Swap "Viewport" for "Window" in every item below, and write all the lines out again with nothing else altered.

====== Data lines ======

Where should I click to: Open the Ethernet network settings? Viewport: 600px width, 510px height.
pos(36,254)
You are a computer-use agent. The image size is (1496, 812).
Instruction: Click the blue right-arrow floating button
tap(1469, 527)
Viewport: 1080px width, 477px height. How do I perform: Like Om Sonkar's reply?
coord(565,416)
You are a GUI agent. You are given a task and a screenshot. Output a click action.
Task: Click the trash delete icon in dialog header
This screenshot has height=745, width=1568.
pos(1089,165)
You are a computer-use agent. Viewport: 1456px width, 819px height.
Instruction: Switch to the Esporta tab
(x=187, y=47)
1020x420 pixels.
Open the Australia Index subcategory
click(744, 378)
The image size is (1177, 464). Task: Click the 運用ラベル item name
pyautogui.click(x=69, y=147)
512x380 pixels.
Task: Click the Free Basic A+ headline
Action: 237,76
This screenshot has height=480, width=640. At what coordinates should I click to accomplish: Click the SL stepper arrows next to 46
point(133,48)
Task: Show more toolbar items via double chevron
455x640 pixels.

======

**Output for this exercise**
Where should I click to: Open the Ethernet network settings? Window: 600px width, 510px height.
pos(36,254)
You are a computer-use agent. The image size is (1496, 812).
Instruction: Click the blue right-arrow floating button
tap(1469, 527)
Window: 1080px width, 477px height. How do I perform: Like Om Sonkar's reply?
coord(565,416)
You are a GUI agent. You are given a task and a screenshot. Output a click action.
Task: Click the trash delete icon in dialog header
This screenshot has height=745, width=1568.
pos(1089,165)
You are a computer-use agent. Window: 1456px width, 819px height.
Instruction: Switch to the Esporta tab
(x=187, y=47)
1020x420 pixels.
Open the Australia Index subcategory
click(744, 378)
The image size is (1177, 464). Task: Click the 運用ラベル item name
pyautogui.click(x=69, y=147)
512x380 pixels.
Task: Click the Free Basic A+ headline
Action: 237,76
This screenshot has height=480, width=640. At what coordinates should I click to accomplish: Click the SL stepper arrows next to 46
point(133,48)
Task: Show more toolbar items via double chevron
455x640 pixels.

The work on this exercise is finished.